Consigne A:
Pour chacune des affirmations suivantes, dites si elle concorde avec l'article. Répondez par oui ou par non, et citez textuellement les mots qui permettent de trancher.
(i) L'article affirme que des explosifs ont été découverts dans les rues.
(ii) Selon l'article, d'autres coups de feu ont été entendus.
(iii) D'après l'article, les névroses et les angoisses persistent au cours de la scène.
Consigne B:
Recopiez fidèlement le passage de l'article compris entre « Je ne veux pas mourir, je » et « vitesse chute libre. », ces deux bornes incluses.

Article:
☆ ☆ ☆ ☆

Je réfléchis à 200 à l’heure. J’ai entendu d’autres coups de feu. Je n’ai aucune idée de ce qu’il se passe, des forces en présence. Que faire ? Prendre le métro pour rentrer chez moi ? Me cacher dehors ? Les types sont sûrement juste à coté, en train de tourner, peut-être y’en a-t-il d’autres, ailleurs. J’ai Charlie Hebdo en tête. J’imagine des islamistes désaxés se baladant au hasard dans les rues en bagnole, agissant à l’instinct, tuant ou épargnant aléatoirement, se faisant sauter, anarchiques et imprévisibles… Il doit y avoir des explosifs placés un peu partout… Je réalise qu’il y a un pourcentage de chances non-négligeable que je ne survive pas à cette soirée.

Je ne veux pas mourir, je ne veux pas mourir, voilà ce que je me dis… ça tourne en boucle dans ma tête. J’ai beau avoir une vie de merde, d’une insondable médiocrité, un boulot dégueulasse, une famille dysfonctionnelle, échecs amoureux constants, je ne veux pas mourir… Ce n’est pas parce que mon existence est un fiasco que c’est une raison pour interrompre l’expérience… Toutes mes névroses et mes angoisses s’envolent, mes petits problèmes de petit-bourgeois s’évaporent en même temps que je dégringole la pyramide de Maslow en vitesse chute libre.

☆ ☆ ☆ ☆

Extrait de données:
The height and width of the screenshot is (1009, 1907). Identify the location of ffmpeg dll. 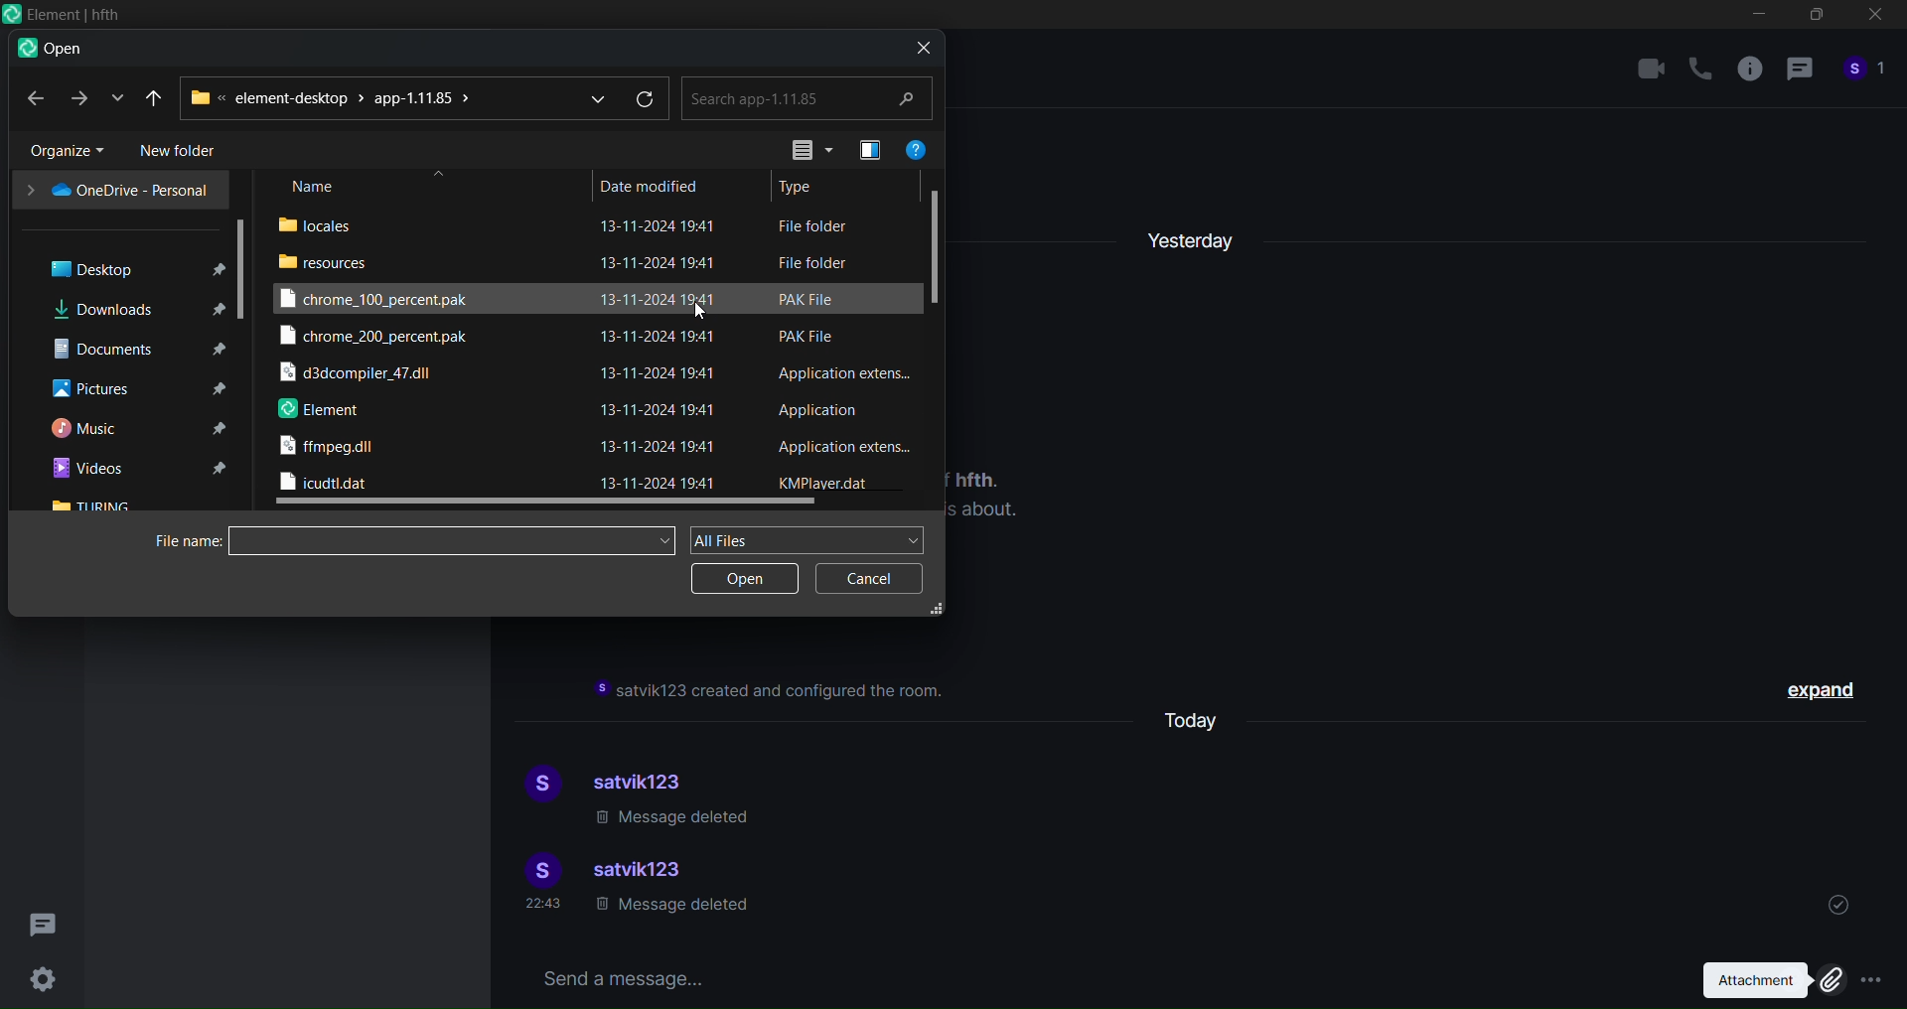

☆ ☆ ☆ ☆

Réponse attendue A:
(i) Non : « Il doit y avoir des explosifs placés un peu partout… »
(ii) Oui : « J’ai entendu d’autres coups de feu. »
(iii) Non : « Toutes mes névroses et mes angoisses s’envolent »

Réponse attendue B:
Je ne veux pas mourir, je ne veux pas mourir, voilà ce que je me dis… ça tourne en boucle dans ma tête. J’ai beau avoir une vie de merde, d’une insondable médiocrité, un boulot dégueulasse, une famille dysfonctionnelle, échecs amoureux constants, je ne veux pas mourir… Ce n’est pas parce que mon existence est un fiasco que c’est une raison pour interrompre l’expérience… Toutes mes névroses et mes angoisses s’envolent, mes petits problèmes de petit-bourgeois s’évaporent en même temps que je dégringole la pyramide de Maslow en vitesse chute libre.